His weak frame could pose problems when defending power-forwards in large doses, but his length and athleticism should offset most of the problems he faces. While he is currently unable to create his own shots, Isaac is an efficient mid-range shooter who can step out for an occasional 3PT-shot, as well. Above all, Isaac exhibits maximum effort on both ends of the floor, which is priceless for a young team in the middle of a rebuild.
With such a talented draft class, it is expected that some players will be selected higher than anticipated this year, as the gap between the top prospects and the rest of the field is not as drastic as in recent years. Do not be surprised if Philadelphia selects a player like Malik Monk with the third overall pick, as they finished with the lowest offensive rating in the NBA last season.

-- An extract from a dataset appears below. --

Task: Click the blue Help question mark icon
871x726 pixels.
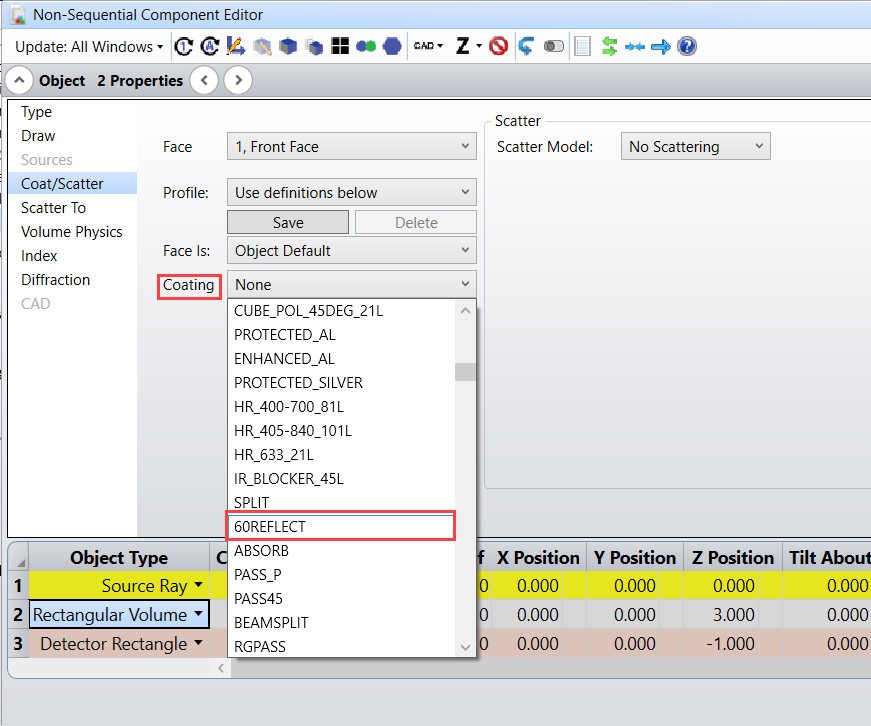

Although Markelle Fultz is the consensus number one overall pick, Lonzo Ball is the best player in this draft class, and he will prove it next season. Speaking of the number one overall pick, it would make much more sense for the Celtics to trade it away, as they do not have a weakness that can be addressed in the draft and could use the value of the pick to strengthen another piece of their team. However, Danny Ainge does not like to trade picks away, so he will likely hang on to it.
One player to watch out for in the future who will not be selected within the first ten picks is Wake Forest’s John Collins, who finished with a Player Efficiency Rating of 36.3 last season. To put that in perspective, when Wilt Chamberlain averaged 50 points per game in 1961, his Player Efficiency Rating was 31.8.
Overall, the 2017 Draft Class is shaping up to be one of the best in recent memory. From top to bottom, the talent available this year should change the landscape of the NBA for years to come.